Stop at the line that contains "Image resolution: width=1848". Until then, set down each line of the records exactly, beginning with the first, and skip pictures.

### Working data
────────────────────────────────────────
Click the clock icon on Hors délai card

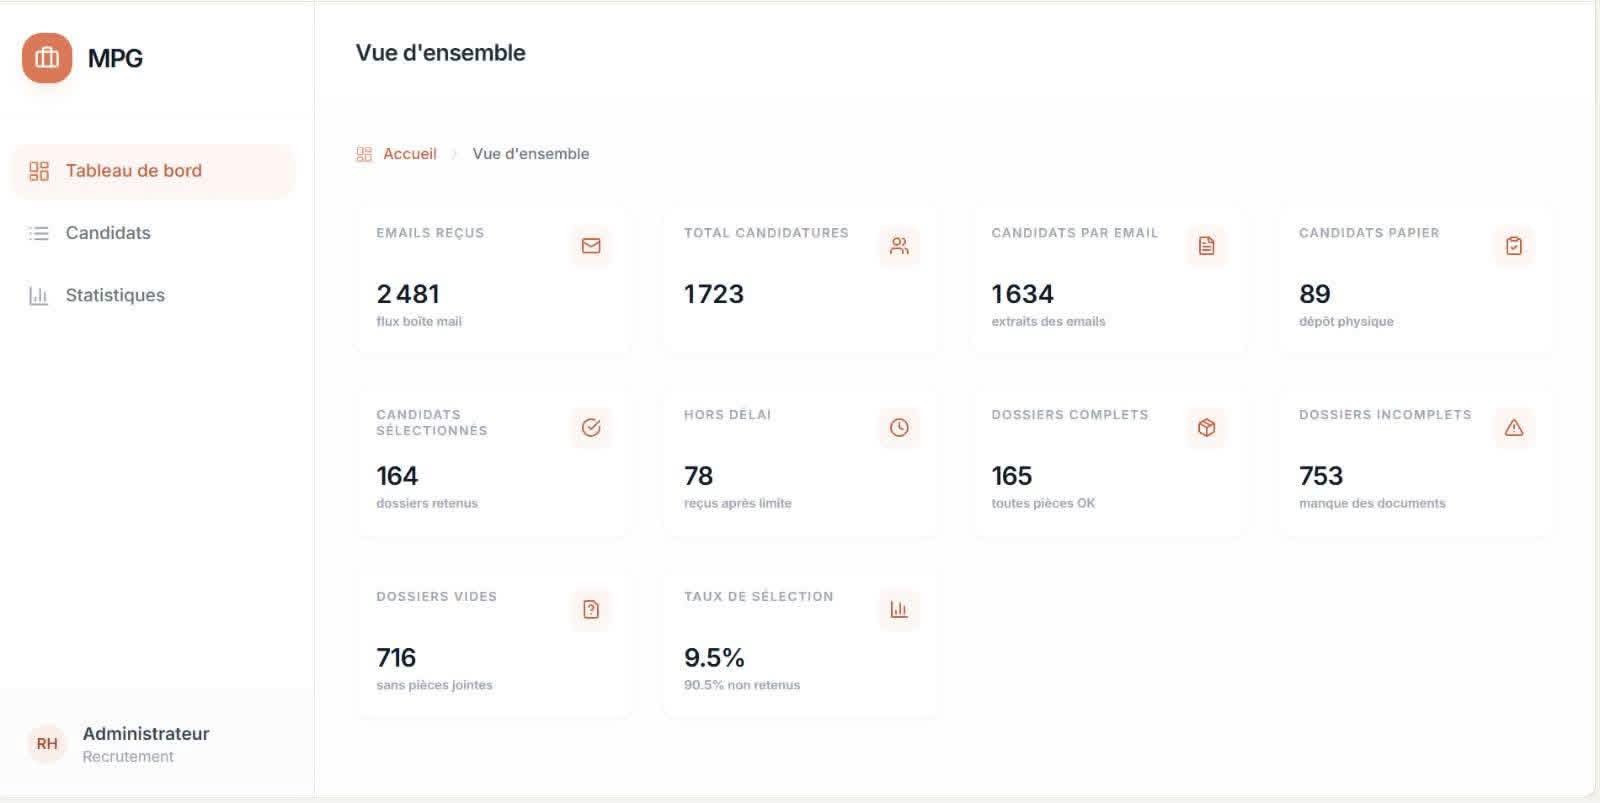(x=899, y=428)
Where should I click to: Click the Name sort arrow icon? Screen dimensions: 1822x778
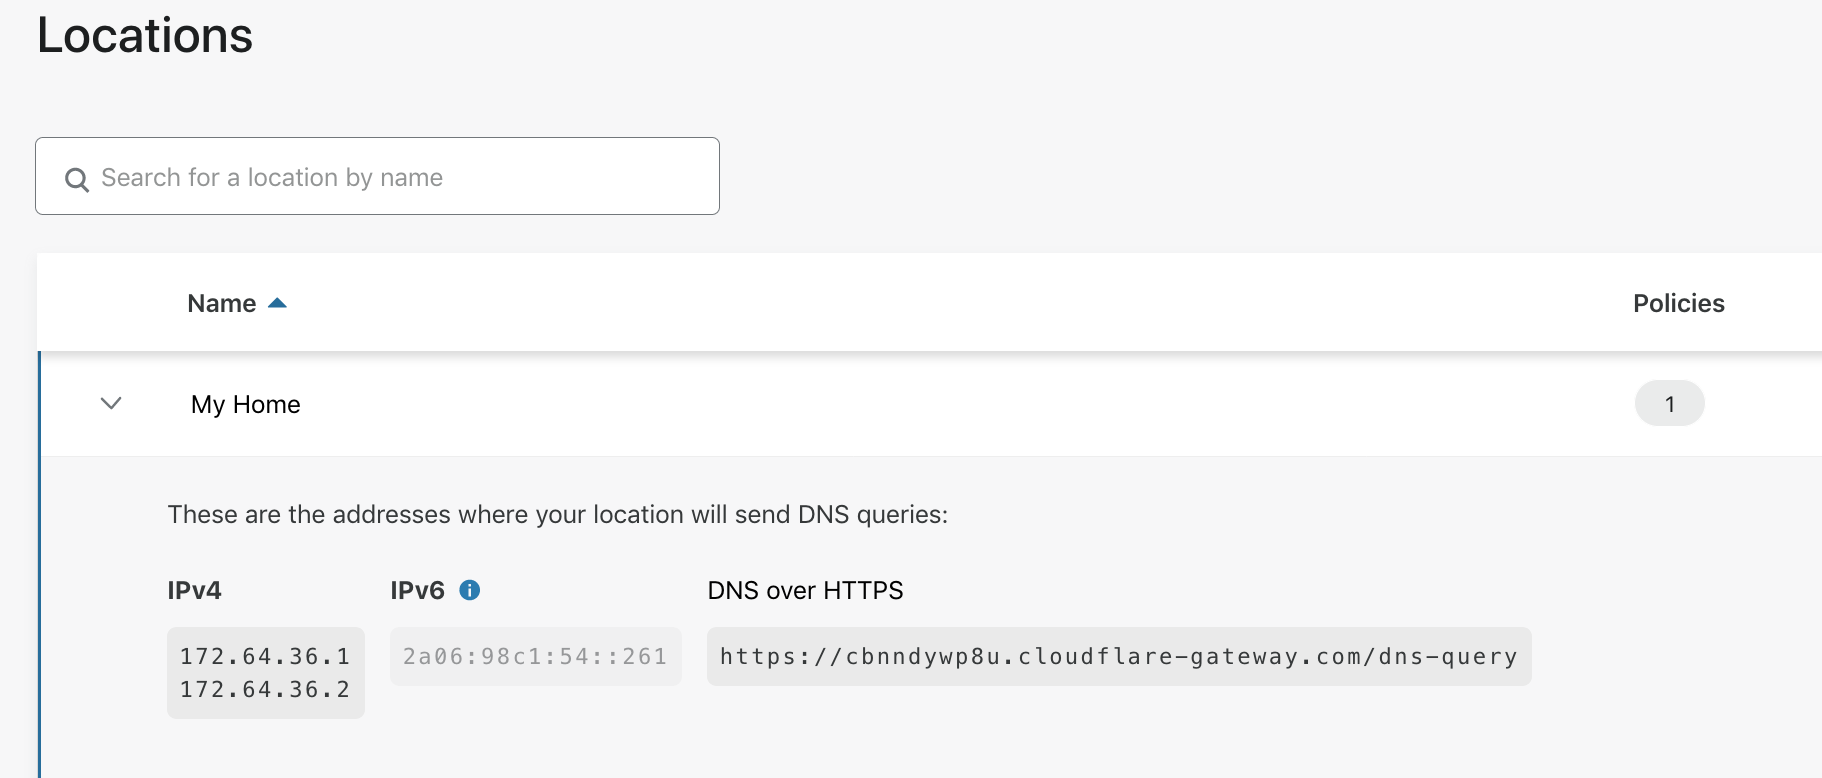tap(277, 303)
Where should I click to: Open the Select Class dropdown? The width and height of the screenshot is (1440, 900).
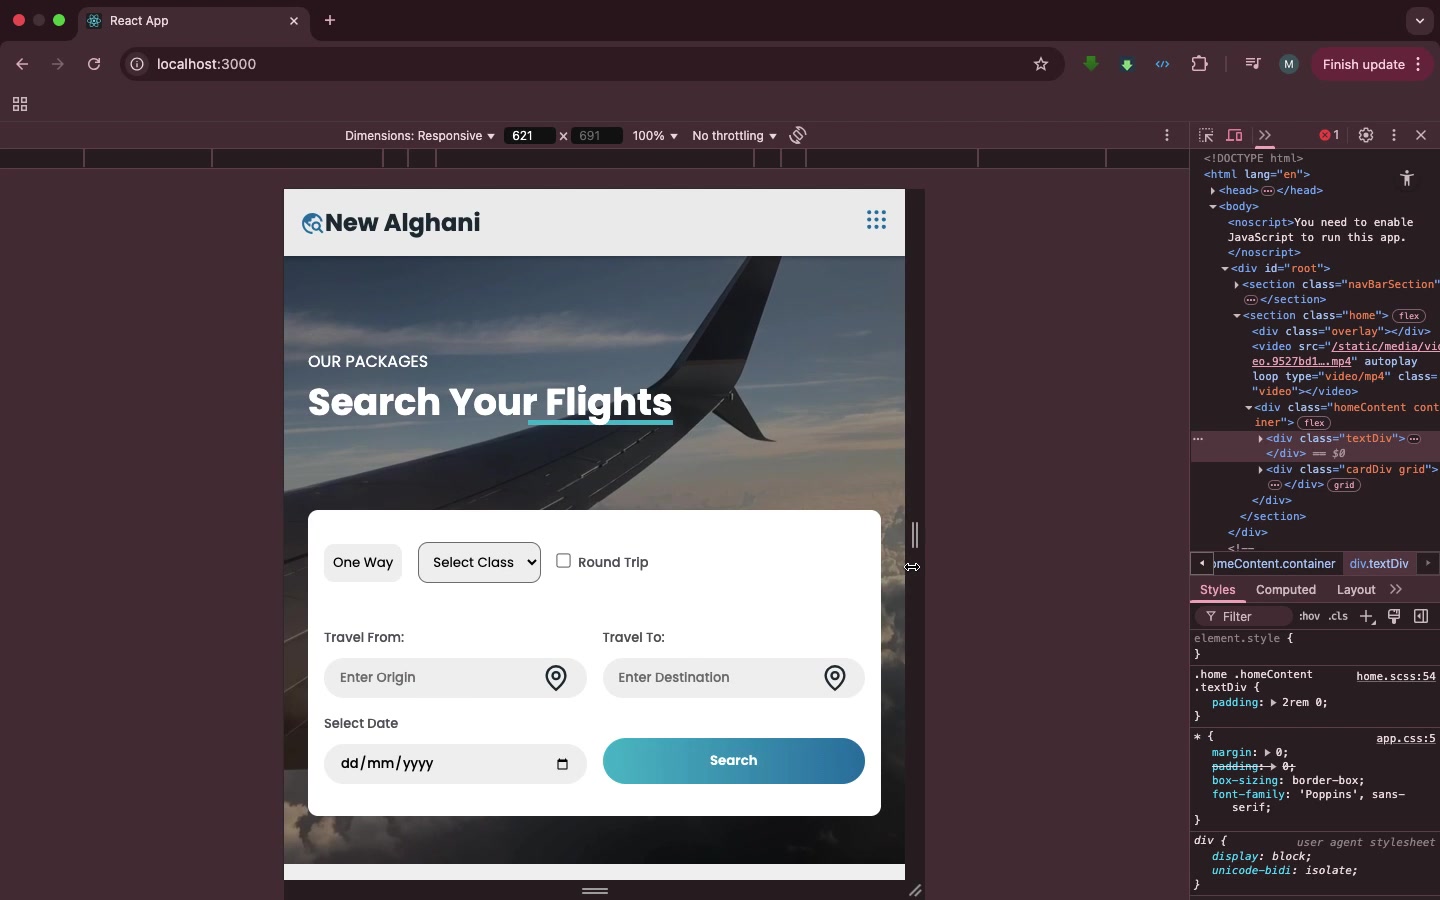coord(480,562)
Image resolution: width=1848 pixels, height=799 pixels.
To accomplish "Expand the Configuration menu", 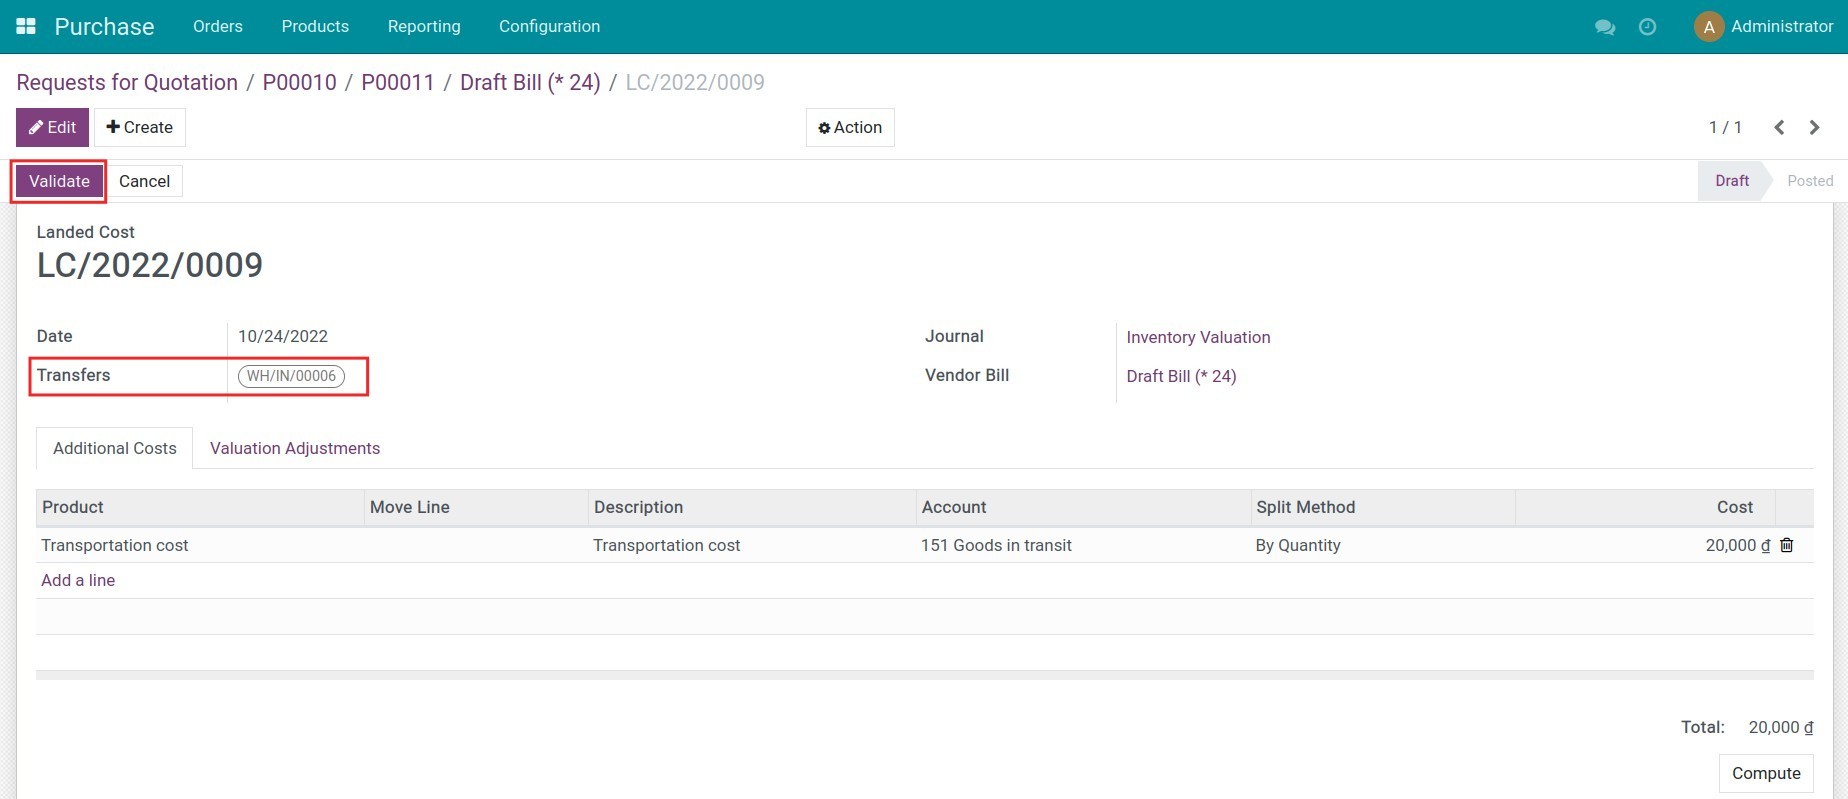I will pyautogui.click(x=549, y=26).
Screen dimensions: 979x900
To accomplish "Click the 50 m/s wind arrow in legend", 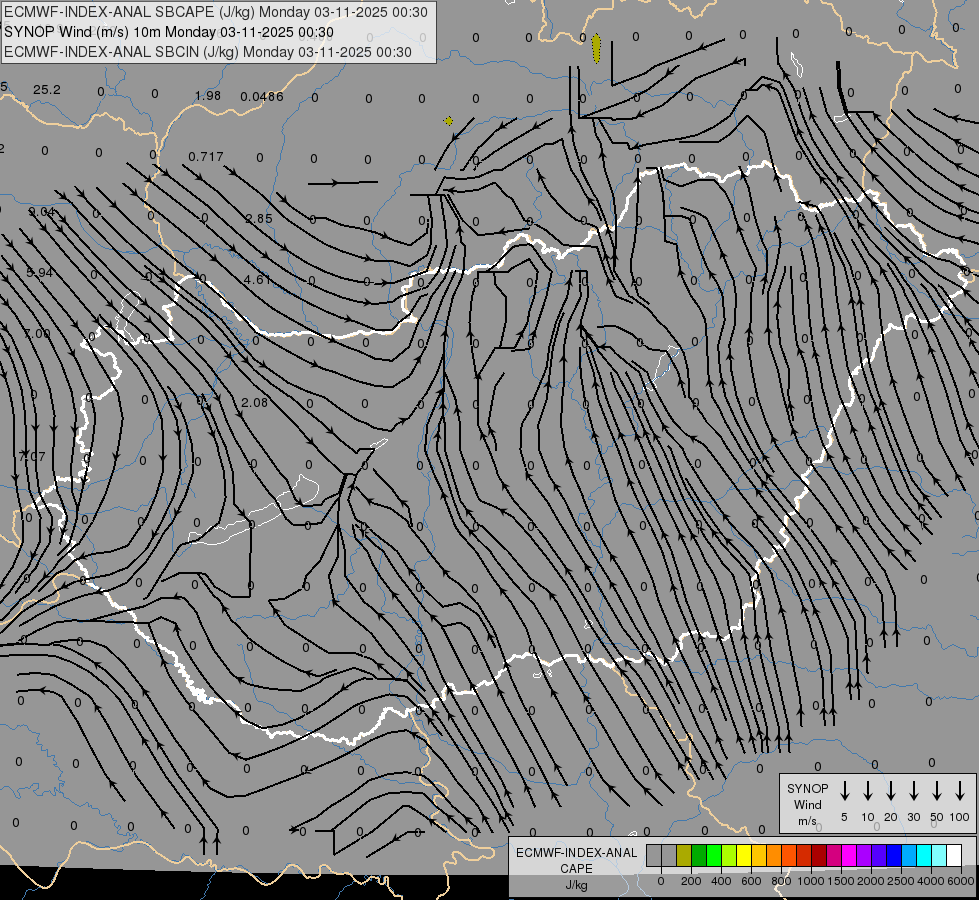I will point(937,791).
────────────────────────────────────────
### Task result
Click the clock icon on Hors délai card

(x=899, y=428)
Where should I click to: Click the Name sort arrow icon? Screen dimensions: 1822x778
tap(277, 303)
Where should I click to: Open the Select Class dropdown? The width and height of the screenshot is (1440, 900).
coord(480,562)
Image resolution: width=1848 pixels, height=799 pixels.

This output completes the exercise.